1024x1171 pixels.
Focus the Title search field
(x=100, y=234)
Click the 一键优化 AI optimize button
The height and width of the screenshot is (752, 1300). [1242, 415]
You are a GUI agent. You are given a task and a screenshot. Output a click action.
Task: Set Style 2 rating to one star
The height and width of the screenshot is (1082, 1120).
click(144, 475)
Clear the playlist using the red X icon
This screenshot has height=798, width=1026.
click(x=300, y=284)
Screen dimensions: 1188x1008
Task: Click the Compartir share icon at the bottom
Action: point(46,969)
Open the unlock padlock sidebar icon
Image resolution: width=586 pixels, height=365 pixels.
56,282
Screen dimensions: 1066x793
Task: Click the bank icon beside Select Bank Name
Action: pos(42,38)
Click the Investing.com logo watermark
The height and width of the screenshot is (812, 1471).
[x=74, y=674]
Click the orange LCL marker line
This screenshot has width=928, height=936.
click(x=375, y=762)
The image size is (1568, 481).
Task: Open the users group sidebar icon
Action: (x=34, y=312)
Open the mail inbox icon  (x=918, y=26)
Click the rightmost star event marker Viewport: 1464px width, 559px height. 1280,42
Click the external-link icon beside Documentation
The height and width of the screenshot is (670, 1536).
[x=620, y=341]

____________________

_Exercise_
The material above should be retyped in full, exactly as given.

_Response for this exercise_
1024x1171 pixels.
Focus the Title search field
(x=100, y=234)
Click the 一键优化 AI optimize button
The height and width of the screenshot is (752, 1300). [1242, 415]
You are a GUI agent. You are given a task and a screenshot. Output a click action.
Task: Set Style 2 rating to one star
The height and width of the screenshot is (1082, 1120).
click(144, 475)
Clear the playlist using the red X icon
This screenshot has height=798, width=1026.
click(x=300, y=284)
Screen dimensions: 1188x1008
Task: Click the Compartir share icon at the bottom
Action: point(46,969)
Open the unlock padlock sidebar icon
Image resolution: width=586 pixels, height=365 pixels.
56,282
Screen dimensions: 1066x793
Task: Click the bank icon beside Select Bank Name
Action: pos(42,38)
Click the Investing.com logo watermark
The height and width of the screenshot is (812, 1471).
[x=74, y=674]
Click the orange LCL marker line
This screenshot has width=928, height=936.
click(x=375, y=762)
The image size is (1568, 481).
Task: Open the users group sidebar icon
Action: (x=34, y=312)
Open the mail inbox icon  (x=918, y=26)
Click the rightmost star event marker Viewport: 1464px width, 559px height. 1280,42
Click the external-link icon beside Documentation
The height and width of the screenshot is (670, 1536).
[x=620, y=341]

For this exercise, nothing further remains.